Dans la décision T 606/89, la chambre a fait observer que l'état de la technique le plus proche, à partir duquel peut être appréciée de façon objective l'activité inventive, est généralement celui qui porte sur une utilisation semblable qui exige le moins de modifications structurelles et fonctionnelles (voir aussi T 574/88, T 606/89, T 686/91, T 834/91, T 482/92, T 59/96, T 650/01, T 1747/12). Dans la décision T 273/92, la chambre a confirmé la jurisprudence constante, selon laquelle un document ne saurait être considéré comme constituant l'état de la technique le plus proche d'une invention du seul fait de la similitude des substances entrant dans la composition des produits ; il faut également qu'il soit précisé si ces produits permettent d'atteindre l'objectif que s'est fixé l'invention (T 327/92). D'après la décision T 506/95, l'état de la technique le plus proche est celui qui est le plus approprié pour atteindre l'objectif visé par l'invention, et pas uniquement celui qui présente apparemment des ressemblances structurelles. Dans l'idéal, ce but devrait déjà avoir été mentionné dans l'état de la technique en tant qu'objectif qui mérite d'être atteint (T 298/93, T 859/03). Le but est de fonder l'appréciation de l'activité inventive sur une situation de départ qui se rapproche de celle dans laquelle se trouvait l'inventeur. Les circonstances réelles doivent être prises en considération. Si le choix de l'état de la technique le plus proche devait se révéler difficile, il conviendrait de remettre en œuvre l'approche problème-solution en se fondant sur d'autres points de départ possibles (T 710/97, T 903/04, T 2123/14).

Dans l'affaire T 2255/10 (en référence à la décision T 482/92), la chambre a déclaré que lorsque l'on détermine l'état de la technique le plus proche, la finalité de l'invention ne doit pas être définie sur la base d'une sélection subjective parmi les buts déclarés susceptibles de figurer dans la description de la demande, sans faire référence à l'invention telle que définie dans les revendications. Au contraire, la question à se poser est de savoir ce qui, à la lumière de la demande dans son ensemble, serait accompli par l'invention revendiquée. Pour cette raison, les buts déclarés de l'invention doivent être lus en parallèle avec les revendications. Le fait d'insérer simplement un but dans la description n'autorise pas le demandeur à s'opposer à toute objection pour absence d'activité inventive soulevée sur la base d'un document sans rapport avec le but précité, s'il n'est pas plausible que l'invention revendiquée aurait effectivement atteint le but déclaré.

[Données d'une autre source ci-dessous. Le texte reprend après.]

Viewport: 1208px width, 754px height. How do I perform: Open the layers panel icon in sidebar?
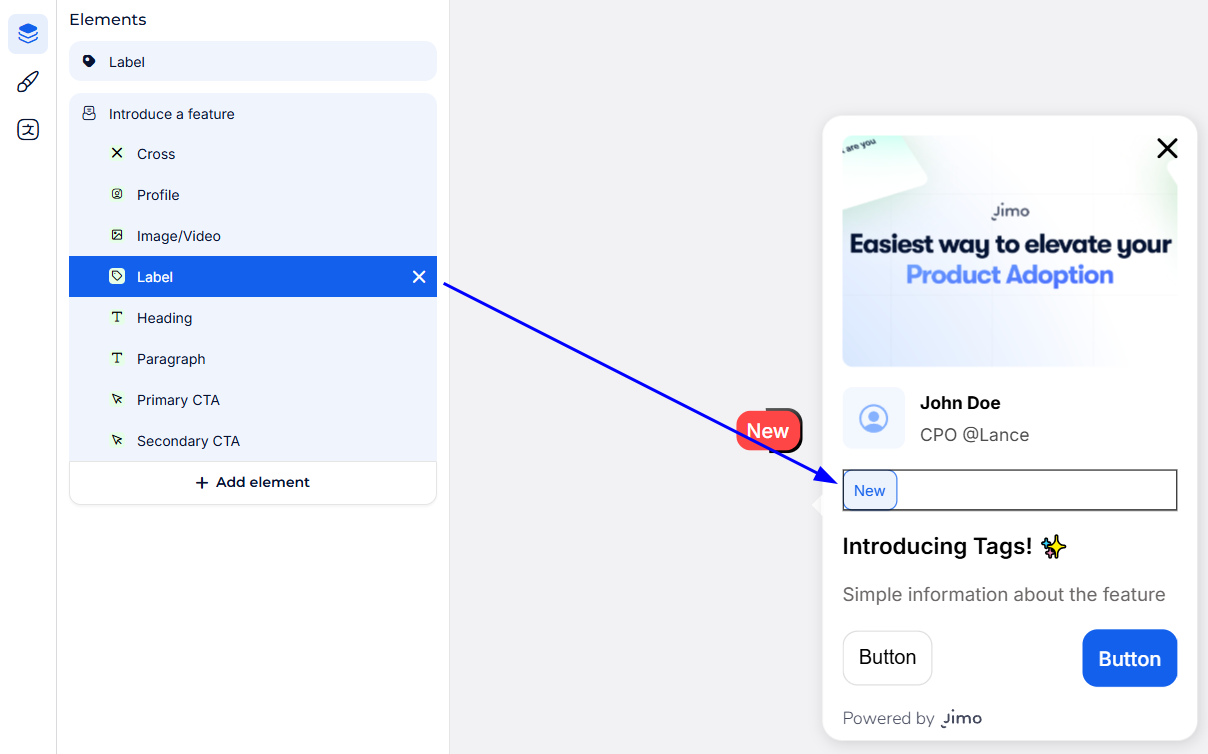(x=28, y=35)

Dans l'affaire T 53/08, la chambre a constaté que les exposés de ces deux documents (1) et (10) ne se distinguaient du brevet en litige que par une seule caractéristique. Pour décider celui des documents (1) ou (10) qui devait être considéré comme représentant l'état de la technique le plus proche, la chambre a tenu compte de la finalité du brevet, qui consistait à développer l'agent herbicide hautement actif de formule (A1) de telle sorte qu'il n'endommage pas de manière notable, sous sa forme concentrée active, les plantes cultivées. Le point de départ évident pour l'invention était donc le document exposant la substance active de formule (A1).

Dans l'affaire T 2571/12, la chambre a retenu que, dans le cas de revendications relatives à des applications médicales, l'état de la technique le plus proche est généralement un document divulguant la même indication thérapeutique.